The Movie Waffler New to Prime Video - THE GUILTY | The Movie Waffler

New to Prime Video - THE GUILTY

the guilty review
Assigned to emergency services dispatch duty while under investigation, a Copenhagen cop becomes invested in the plight of an abducted woman.

Review by Eric Hillis

Directed by: Gustav Möller

Starring: Jakob Cedergren, Jessica Dinnage, Omar Shargawi, Johan Olsen

the guilty poster


Much like the 2013 Tom Hardy vehicle Locke, director Gustav Möller's feature debut The Guilty (Denmark's 2019 Oscar submission) asks its audience to invest in a singular on-screen protagonist who communicates with the rest of the film's unseen characters over the phone. As such, it's difficult to defend Möller's film from accusations of being anti-cinematic, but like Locke, it's a thoroughly gripping experience nonetheless, one held together by a stellar central performance.

Copenhagen cop Asger Holm (Jakob Cedergren) has been relegated to answering emergency services calls in a dispatch centre while under investigation for his role in an incident while on duty. It's the evening before he is due to appear in court, and Asger is a ball of tension, taking out his frustration on his co-workers and behaving like an absolute jerk to his callers, including an overdosing junkie whom he threatens to send the police to along with an ambulance, and a prostitute's John whom he judgementally makes sweat following a mugging in the red light district.

the guilty review

When Asger gets a call from Iben (voiced by Jessica Dinnage), a young woman who seems to be talking in riddles, he initially assumes she's another drunk or stoned time-waster, but his policeman's instinct kicks in and he realises Iben is making the call under duress. Encouraging the distressed woman to pretend she is taking to her child on the phone, Asger is able to ascertain that she has been abducted and is trapped in a white van making its way north of the city.

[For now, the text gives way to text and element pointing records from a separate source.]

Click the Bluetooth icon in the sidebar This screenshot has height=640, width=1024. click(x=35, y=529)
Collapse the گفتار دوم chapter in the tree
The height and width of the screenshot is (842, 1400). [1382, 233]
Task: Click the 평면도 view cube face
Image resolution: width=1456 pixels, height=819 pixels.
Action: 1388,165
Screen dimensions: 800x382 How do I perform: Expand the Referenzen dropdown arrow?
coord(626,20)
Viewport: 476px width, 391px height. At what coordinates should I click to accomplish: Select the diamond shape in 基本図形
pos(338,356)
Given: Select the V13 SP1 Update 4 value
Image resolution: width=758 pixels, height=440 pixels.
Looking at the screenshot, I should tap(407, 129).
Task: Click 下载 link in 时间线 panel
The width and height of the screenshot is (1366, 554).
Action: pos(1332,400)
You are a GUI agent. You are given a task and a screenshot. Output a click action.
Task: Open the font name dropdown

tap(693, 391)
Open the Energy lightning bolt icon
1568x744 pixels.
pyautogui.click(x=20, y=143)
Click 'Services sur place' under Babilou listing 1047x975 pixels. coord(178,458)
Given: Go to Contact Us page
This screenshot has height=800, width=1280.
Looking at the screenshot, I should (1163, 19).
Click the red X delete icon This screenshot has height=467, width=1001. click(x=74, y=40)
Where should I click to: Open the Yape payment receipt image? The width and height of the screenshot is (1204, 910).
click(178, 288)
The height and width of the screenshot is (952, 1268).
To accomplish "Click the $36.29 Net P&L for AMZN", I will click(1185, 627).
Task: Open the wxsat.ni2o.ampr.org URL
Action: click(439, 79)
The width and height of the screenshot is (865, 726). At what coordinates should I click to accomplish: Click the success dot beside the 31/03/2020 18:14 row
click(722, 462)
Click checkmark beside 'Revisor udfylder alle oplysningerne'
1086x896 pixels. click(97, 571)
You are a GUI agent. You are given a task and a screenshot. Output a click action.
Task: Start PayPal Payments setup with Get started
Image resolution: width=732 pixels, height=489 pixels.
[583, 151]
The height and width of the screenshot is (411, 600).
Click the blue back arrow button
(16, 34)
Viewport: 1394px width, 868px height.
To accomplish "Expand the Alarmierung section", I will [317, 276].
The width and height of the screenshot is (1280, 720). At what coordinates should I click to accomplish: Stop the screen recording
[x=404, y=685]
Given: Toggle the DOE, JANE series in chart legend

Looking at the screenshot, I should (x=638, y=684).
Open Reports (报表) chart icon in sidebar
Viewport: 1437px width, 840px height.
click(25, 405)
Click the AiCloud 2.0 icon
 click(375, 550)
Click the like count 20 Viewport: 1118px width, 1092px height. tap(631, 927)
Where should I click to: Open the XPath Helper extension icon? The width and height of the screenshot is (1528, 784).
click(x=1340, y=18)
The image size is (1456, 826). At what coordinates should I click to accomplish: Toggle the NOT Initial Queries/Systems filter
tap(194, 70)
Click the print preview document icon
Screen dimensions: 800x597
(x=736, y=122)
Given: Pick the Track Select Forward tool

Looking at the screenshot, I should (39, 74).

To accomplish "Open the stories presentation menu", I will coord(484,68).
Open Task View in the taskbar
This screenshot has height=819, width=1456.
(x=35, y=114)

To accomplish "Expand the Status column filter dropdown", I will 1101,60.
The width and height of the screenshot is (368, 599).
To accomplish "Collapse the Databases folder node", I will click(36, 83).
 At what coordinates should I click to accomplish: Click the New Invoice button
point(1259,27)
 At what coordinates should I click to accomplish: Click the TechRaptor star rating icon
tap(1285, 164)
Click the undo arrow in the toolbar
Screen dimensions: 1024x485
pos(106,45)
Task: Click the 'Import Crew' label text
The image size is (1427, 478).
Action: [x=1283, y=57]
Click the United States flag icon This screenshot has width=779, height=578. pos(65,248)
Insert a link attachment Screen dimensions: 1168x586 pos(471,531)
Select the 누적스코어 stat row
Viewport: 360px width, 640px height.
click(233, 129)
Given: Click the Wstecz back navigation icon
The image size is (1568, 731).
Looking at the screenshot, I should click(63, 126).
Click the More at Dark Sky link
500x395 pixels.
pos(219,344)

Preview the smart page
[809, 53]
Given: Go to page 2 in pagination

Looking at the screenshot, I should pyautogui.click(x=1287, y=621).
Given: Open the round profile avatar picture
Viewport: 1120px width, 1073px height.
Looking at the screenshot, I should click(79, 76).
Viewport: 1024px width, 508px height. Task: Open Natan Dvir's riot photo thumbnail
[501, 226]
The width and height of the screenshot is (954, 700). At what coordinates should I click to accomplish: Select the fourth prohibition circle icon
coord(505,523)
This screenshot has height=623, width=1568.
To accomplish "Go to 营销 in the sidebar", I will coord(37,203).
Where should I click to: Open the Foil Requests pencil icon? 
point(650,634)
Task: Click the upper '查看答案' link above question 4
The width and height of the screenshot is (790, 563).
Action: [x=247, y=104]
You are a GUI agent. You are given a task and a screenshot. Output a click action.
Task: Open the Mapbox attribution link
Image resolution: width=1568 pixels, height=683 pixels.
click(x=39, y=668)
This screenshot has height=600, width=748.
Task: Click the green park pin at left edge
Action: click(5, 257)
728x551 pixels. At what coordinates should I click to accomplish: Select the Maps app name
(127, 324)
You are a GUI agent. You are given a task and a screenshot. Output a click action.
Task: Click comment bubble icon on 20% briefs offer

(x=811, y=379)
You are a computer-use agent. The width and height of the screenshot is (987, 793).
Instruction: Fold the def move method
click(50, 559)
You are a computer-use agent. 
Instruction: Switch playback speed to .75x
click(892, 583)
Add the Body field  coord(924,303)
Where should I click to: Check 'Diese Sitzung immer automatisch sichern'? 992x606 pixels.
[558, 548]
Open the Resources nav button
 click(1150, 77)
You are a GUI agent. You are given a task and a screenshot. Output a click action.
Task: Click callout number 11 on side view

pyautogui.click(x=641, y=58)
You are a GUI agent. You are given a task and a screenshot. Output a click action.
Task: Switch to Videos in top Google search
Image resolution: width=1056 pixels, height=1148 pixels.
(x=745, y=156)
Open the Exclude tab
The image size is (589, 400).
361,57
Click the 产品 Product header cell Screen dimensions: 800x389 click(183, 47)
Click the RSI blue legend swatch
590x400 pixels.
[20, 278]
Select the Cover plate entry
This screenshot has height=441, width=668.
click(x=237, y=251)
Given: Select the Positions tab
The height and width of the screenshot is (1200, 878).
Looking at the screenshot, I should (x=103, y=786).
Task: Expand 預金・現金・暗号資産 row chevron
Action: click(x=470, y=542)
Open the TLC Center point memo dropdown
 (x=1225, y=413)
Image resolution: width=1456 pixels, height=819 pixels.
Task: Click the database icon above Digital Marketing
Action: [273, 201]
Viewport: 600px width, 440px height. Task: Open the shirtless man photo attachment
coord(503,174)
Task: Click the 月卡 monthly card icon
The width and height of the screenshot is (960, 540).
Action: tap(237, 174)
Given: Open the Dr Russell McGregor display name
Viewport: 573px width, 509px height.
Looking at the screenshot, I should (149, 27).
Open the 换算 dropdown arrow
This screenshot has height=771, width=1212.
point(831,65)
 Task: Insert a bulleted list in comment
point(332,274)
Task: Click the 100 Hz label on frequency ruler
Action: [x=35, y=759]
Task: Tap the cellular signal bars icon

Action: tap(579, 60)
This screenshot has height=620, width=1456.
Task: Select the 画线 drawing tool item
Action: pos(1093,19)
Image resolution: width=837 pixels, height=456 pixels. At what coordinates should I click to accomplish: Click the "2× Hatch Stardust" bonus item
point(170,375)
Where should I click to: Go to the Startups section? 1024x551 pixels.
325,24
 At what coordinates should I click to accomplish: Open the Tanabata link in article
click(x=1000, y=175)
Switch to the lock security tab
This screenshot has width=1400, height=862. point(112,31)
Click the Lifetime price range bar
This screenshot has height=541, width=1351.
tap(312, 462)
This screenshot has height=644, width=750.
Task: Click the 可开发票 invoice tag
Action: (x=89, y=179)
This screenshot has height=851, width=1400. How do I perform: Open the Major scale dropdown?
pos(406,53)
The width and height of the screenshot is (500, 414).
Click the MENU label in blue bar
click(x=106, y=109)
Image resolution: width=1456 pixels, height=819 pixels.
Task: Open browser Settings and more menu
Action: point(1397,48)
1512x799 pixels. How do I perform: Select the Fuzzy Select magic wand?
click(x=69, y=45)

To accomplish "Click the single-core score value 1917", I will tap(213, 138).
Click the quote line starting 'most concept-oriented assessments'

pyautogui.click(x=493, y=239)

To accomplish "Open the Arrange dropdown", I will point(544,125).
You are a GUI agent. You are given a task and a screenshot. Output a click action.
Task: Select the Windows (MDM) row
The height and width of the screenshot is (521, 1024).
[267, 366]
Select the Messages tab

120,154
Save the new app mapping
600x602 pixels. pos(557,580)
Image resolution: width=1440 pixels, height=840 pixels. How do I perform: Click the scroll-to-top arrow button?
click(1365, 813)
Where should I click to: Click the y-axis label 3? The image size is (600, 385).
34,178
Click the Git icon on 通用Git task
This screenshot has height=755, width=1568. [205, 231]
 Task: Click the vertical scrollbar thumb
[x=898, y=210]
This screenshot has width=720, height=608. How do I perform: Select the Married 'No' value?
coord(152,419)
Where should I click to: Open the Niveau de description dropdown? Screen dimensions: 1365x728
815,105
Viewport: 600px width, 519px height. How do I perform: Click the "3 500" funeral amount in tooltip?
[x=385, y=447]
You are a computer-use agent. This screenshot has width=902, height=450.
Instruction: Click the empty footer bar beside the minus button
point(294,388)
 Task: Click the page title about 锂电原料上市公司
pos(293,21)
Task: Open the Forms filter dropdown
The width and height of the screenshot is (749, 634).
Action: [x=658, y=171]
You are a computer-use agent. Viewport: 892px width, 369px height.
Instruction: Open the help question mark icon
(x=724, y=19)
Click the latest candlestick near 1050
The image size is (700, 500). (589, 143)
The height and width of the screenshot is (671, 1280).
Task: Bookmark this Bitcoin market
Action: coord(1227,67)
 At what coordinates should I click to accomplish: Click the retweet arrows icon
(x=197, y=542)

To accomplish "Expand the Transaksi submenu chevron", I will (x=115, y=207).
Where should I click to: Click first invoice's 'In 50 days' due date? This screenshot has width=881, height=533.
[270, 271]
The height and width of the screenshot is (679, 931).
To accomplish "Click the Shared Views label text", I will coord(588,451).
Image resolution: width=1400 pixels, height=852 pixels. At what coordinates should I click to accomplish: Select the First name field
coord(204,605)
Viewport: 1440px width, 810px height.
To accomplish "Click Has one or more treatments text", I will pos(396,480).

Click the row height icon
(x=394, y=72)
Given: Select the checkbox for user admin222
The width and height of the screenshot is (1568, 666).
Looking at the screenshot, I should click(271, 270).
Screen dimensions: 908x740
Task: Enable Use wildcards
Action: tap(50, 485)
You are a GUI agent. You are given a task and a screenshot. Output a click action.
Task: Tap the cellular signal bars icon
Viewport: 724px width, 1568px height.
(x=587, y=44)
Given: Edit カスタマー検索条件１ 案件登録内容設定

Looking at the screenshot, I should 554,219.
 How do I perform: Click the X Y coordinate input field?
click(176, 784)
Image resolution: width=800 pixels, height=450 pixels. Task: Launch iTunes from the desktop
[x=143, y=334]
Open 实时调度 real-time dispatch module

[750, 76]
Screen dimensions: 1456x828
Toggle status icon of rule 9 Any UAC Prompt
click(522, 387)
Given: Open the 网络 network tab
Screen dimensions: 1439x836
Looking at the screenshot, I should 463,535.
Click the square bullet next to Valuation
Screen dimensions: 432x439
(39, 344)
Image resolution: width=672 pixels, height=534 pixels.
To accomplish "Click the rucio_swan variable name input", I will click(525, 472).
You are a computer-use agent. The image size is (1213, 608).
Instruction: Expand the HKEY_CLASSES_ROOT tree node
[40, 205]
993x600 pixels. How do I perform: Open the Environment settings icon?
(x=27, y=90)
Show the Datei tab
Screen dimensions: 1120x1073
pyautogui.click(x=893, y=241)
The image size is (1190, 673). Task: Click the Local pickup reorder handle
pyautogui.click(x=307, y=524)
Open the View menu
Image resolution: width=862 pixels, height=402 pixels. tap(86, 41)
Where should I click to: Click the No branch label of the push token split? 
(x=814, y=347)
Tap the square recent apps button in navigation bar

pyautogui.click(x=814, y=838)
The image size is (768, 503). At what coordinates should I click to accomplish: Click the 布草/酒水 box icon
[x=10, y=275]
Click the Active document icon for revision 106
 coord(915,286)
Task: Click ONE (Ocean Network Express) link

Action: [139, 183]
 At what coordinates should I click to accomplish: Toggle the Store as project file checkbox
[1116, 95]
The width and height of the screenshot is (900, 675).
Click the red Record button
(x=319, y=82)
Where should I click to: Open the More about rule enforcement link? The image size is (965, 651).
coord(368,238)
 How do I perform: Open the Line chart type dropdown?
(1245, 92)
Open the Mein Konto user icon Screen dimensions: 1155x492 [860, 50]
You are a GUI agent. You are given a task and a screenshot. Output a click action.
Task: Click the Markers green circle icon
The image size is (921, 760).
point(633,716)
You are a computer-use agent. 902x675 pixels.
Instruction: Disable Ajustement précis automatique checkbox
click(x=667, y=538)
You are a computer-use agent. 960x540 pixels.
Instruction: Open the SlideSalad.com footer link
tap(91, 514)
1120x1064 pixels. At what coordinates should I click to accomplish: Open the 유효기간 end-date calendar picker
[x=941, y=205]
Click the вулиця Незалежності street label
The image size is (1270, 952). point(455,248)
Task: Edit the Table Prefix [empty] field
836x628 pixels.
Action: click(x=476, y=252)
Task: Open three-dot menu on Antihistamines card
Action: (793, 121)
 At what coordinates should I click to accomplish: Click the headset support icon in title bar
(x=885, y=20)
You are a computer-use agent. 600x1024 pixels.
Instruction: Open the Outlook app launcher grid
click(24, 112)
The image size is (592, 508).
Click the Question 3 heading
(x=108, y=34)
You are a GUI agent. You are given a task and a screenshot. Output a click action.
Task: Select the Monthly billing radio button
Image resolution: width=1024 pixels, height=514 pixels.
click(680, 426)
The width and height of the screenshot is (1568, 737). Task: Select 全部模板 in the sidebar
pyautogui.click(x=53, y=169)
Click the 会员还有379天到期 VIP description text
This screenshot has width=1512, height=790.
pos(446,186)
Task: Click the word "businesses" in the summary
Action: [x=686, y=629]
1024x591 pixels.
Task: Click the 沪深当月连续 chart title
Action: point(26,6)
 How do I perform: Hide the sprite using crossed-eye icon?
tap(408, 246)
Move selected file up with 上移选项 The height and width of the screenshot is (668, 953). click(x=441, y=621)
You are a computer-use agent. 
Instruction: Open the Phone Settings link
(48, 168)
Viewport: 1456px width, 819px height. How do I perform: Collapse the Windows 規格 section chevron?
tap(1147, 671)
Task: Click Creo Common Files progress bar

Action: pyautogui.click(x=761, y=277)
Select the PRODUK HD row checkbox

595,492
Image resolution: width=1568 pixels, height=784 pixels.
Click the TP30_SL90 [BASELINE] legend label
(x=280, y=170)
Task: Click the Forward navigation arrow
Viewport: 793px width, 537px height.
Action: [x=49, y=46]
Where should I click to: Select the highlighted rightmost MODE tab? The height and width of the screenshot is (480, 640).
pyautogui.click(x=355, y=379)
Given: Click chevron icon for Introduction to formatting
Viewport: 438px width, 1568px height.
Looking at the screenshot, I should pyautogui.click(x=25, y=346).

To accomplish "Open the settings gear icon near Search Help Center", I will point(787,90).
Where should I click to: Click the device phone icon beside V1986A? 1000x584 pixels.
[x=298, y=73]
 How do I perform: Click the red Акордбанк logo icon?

After alerting the correct authorities, Asger is unsatisfied with how casually they appear to be handling the case, and shutting himself away from his colleagues in a secluded office, he begins an attempt to save Iben on his own terms.

The Guilty shares the same initial premise as the 2013 Hollywood thriller The Call, in which Halle Berry played the dispatch officer who finds herself personally invested in the plight of an abducted girl. Paring that setup down to its core elements and limiting the action strictly to the confines of Asger's workplace, Moller's film plays like a reversal of the usual practice of Hollywood over-dramatising low-key European dramas in commercially oriented remakes. Indeed, should The Guilty be remade for a subtitle averse audience, I imagine the resulting film would be largely indistinguishable from the aforementioned Halle Berry potboiler.

the guilty review

Möller and co-screenwriter Emil Nygaard Albertsen spin out their twisty tale in expert fashion, feeding both Asger and the audience enough details to fool both into believing they have a grasp on the scenario, only to pepper the plotline with twists that keep us guessing as to the true nature of the drama unfolding in Asger's headset.


The Guilty is similar in a fashion to the recent spate of thrillers that play out on computer screens (the Unfriended movies; Searching) and Möller uses silence and dead air in the same way those films use their protagonists' hovering mouse icons and flashing cursors. When the desperate characters on the other end of Asger's line suddenly hang up or are ambiguously cut off, the implications are truly chilling, and we share Asger's frustrations when his attempts to reconnect are met with goofy voicemail messages.

the guilty review

Möller pulls off the trick of presenting us with a protagonist whom we take an instant dislike to, yet one we're forced to get behind as Asger initially seems the best hope for a positive resolution to this fraught scenario. The more Asger becomes invested however, the more we begin to question whether he's doing the right thing by intruding on the work of the authorities officially assigned to the case, and he makes some decisions that potentially escalate the situation. There are moments where you might find yourself shouting at the screen, warning Asger off making a call as his finger hovers over the dialpad. At the same time, it's impossible to imagine anyone taking a call of Iben's nature and being able to take a professional backseat.

All this would collapse without a strong enough actor in the central role, and as Asger, Cedergren (whom we'll no doubt see cropping up as generic villains in future Hollywood movies) offers a compelling portrayal of a man whose soul has been hollowed out by a job that has exposed him to humanity at its worst. Iben's plight offers him a shot at redemption, and in saving his distraught caller, he might just save what's left of himself.

The Guilty is on Prime Video UK now.